-- Begin Dataset entries --
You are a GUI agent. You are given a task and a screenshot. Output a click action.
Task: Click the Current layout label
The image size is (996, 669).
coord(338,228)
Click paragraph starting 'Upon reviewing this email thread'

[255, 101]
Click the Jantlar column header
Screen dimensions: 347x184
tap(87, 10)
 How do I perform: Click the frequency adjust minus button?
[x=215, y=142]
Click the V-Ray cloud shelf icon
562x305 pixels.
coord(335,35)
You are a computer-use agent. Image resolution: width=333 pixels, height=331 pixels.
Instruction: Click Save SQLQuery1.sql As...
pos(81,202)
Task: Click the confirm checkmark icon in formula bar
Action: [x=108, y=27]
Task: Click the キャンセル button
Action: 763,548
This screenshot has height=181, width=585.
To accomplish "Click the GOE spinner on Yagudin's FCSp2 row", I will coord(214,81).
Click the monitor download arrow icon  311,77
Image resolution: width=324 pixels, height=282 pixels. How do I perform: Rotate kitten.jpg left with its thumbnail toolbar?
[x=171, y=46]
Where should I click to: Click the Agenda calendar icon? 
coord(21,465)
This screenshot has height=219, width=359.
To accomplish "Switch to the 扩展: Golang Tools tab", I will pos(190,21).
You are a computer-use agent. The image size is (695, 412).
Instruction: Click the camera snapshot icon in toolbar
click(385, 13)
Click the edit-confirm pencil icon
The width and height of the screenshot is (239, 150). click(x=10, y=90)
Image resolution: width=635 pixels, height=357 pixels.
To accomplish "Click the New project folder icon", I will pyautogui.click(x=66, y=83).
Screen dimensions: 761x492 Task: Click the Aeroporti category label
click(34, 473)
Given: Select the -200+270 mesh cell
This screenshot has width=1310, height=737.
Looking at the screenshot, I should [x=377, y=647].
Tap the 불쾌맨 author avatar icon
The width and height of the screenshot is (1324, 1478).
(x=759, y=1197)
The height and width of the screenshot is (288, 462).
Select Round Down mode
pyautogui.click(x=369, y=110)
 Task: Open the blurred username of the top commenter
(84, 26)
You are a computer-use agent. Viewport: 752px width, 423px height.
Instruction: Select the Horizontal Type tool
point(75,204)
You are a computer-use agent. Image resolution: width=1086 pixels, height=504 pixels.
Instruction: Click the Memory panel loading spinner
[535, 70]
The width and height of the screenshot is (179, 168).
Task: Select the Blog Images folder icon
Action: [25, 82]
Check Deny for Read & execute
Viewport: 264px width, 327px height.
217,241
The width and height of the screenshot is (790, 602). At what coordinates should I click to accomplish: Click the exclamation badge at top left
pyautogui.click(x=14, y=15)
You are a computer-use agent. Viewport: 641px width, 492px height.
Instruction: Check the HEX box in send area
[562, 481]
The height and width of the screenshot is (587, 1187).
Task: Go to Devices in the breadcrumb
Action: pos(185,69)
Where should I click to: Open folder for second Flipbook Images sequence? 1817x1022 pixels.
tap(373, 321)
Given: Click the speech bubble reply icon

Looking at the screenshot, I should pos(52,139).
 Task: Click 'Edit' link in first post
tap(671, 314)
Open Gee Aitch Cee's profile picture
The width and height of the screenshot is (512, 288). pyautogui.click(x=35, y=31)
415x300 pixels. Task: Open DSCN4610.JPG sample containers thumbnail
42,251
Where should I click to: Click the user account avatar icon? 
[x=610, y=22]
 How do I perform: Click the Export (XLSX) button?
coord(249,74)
-- End Dataset entries --
What you need to do: Rewrite the listing above with every "computer-use agent" changed to "desktop automation agent" and everything else left the same.

Response:
You are a GUI agent. You are given a task and a screenshot. Output a click action.
Task: Click the Current layout label
The image size is (996, 669).
coord(338,228)
Click paragraph starting 'Upon reviewing this email thread'

[255, 101]
Click the Jantlar column header
Screen dimensions: 347x184
tap(87, 10)
 How do I perform: Click the frequency adjust minus button?
[x=215, y=142]
Click the V-Ray cloud shelf icon
562x305 pixels.
coord(335,35)
You are a desktop automation agent. Image resolution: width=333 pixels, height=331 pixels.
Instruction: Click Save SQLQuery1.sql As...
pos(81,202)
Task: Click the confirm checkmark icon in formula bar
Action: [x=108, y=27]
Task: Click the キャンセル button
Action: 763,548
This screenshot has height=181, width=585.
To accomplish "Click the GOE spinner on Yagudin's FCSp2 row", I will coord(214,81).
Click the monitor download arrow icon  311,77
Image resolution: width=324 pixels, height=282 pixels. How do I perform: Rotate kitten.jpg left with its thumbnail toolbar?
[x=171, y=46]
Where should I click to: Click the Agenda calendar icon? 
coord(21,465)
This screenshot has height=219, width=359.
To accomplish "Switch to the 扩展: Golang Tools tab", I will pos(190,21).
You are a desktop automation agent. The image size is (695, 412).
Instruction: Click the camera snapshot icon in toolbar
click(385, 13)
Click the edit-confirm pencil icon
The width and height of the screenshot is (239, 150). click(x=10, y=90)
Image resolution: width=635 pixels, height=357 pixels.
To accomplish "Click the New project folder icon", I will pyautogui.click(x=66, y=83).
Screen dimensions: 761x492 Task: Click the Aeroporti category label
click(34, 473)
Given: Select the -200+270 mesh cell
This screenshot has width=1310, height=737.
Looking at the screenshot, I should [x=377, y=647].
Tap the 불쾌맨 author avatar icon
The width and height of the screenshot is (1324, 1478).
(x=759, y=1197)
The height and width of the screenshot is (288, 462).
Select Round Down mode
pyautogui.click(x=369, y=110)
 Task: Open the blurred username of the top commenter
(84, 26)
You are a desktop automation agent. Viewport: 752px width, 423px height.
Instruction: Select the Horizontal Type tool
point(75,204)
You are a desktop automation agent. Image resolution: width=1086 pixels, height=504 pixels.
Instruction: Click the Memory panel loading spinner
[535, 70]
The width and height of the screenshot is (179, 168).
Task: Select the Blog Images folder icon
Action: [25, 82]
Check Deny for Read & execute
Viewport: 264px width, 327px height.
217,241
The width and height of the screenshot is (790, 602). At what coordinates should I click to accomplish: Click the exclamation badge at top left
pyautogui.click(x=14, y=15)
You are a desktop automation agent. Viewport: 641px width, 492px height.
Instruction: Check the HEX box in send area
[562, 481]
The height and width of the screenshot is (587, 1187).
Task: Go to Devices in the breadcrumb
Action: pos(185,69)
Where should I click to: Open folder for second Flipbook Images sequence? 1817x1022 pixels.
tap(373, 321)
Given: Click the speech bubble reply icon

Looking at the screenshot, I should pos(52,139).
 Task: Click 'Edit' link in first post
tap(671, 314)
Open Gee Aitch Cee's profile picture
The width and height of the screenshot is (512, 288). pyautogui.click(x=35, y=31)
415x300 pixels. Task: Open DSCN4610.JPG sample containers thumbnail
42,251
Where should I click to: Click the user account avatar icon? 
[x=610, y=22]
 How do I perform: Click the Export (XLSX) button?
coord(249,74)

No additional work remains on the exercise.